**SUPPLIED PASSAGE:**
As we both sip our tea from our humble abodes, our virtual interaction almost made me forget this young entrepreneur was perched in Liverpool whilst I was braced in our beloved capital.  I dove straight in with the interview and this creative powerhouse was more than delighted to oblige.

Born and raised in the suburbs of Liverpool, Pallika was educated at Tower College, Rainhill before then making the transition into studying at Carmel college, St Helens. With fine art and textiles being primary to Pallika’s education choices, it was clear from a young age she wasn’t messing around when it came to doing what she wanted. Although her Indian Mother indulged in the textile world, her style was considered more “traditional” by Pallika. Pallika revealed that she sought a lot of inspiration from “nature and creating concepts around her works”.

“I like telling a story behind my work and always create a muse with that story”. For my own fashion show, I imagined a gangster who wasn’t about that life and wrote poetry”. Although Liverpudlian in background, Pallika’s time in London has laced her voice with a South London twang, which seems to make her magnetism even more appealing. It was clear to me that her conceptual approach when it came to fashion leaked into her own poetry that she kept private until this year when she decided to share her work online and “people are loving it”!

“I write a poem for every collection I work on”

**EXERCISE TASKS:**
1: Condense the paragraph of the Pallika profile that begins "Born and raised in the suburbs of Liverpool" into a short bulleted list of its main facts.
2: In the Pallika profile, which college did Pallika attend after Tower College, Rainhill?

**SUPPLIED ENTRIES:**
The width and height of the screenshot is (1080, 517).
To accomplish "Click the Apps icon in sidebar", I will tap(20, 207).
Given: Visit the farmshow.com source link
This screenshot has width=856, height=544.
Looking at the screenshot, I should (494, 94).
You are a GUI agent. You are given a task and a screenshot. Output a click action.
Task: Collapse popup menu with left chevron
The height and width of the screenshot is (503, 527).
...
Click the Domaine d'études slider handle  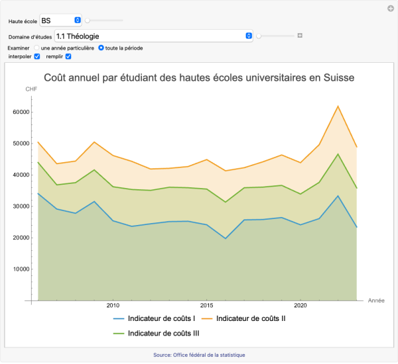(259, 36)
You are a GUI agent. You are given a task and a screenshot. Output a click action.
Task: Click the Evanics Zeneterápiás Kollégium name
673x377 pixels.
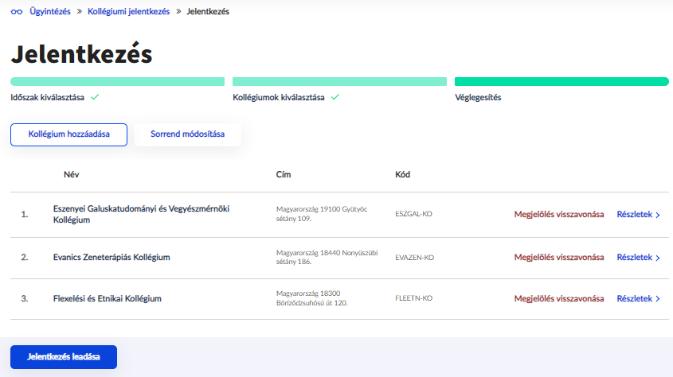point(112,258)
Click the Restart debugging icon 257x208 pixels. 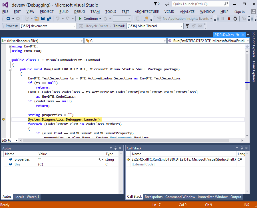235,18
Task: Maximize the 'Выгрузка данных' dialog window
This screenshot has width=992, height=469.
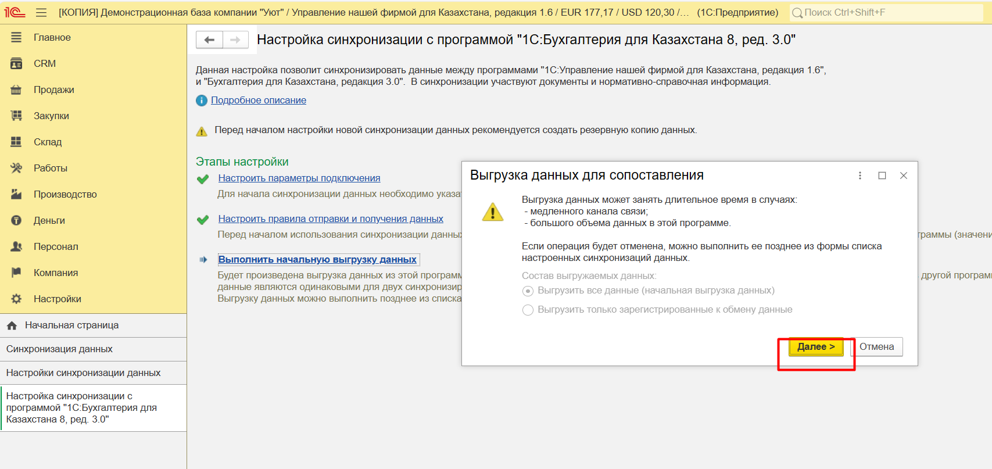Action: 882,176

**RESPONSES TO THE EXERCISE:**
1:
- Pallika was born and raised in the suburbs of Liverpool.
- She studied at Tower College, Rainhill, then moved on to Carmel college, St Helens.
- Fine art and textiles were central to her education choices, showing her determination from a young age.
- Her Indian mother also worked with textiles, but Pallika considered her mother's style more "traditional."
- Pallika draws much of her inspiration from "nature and creating concepts around her works."

2: Carmel college, St Helens.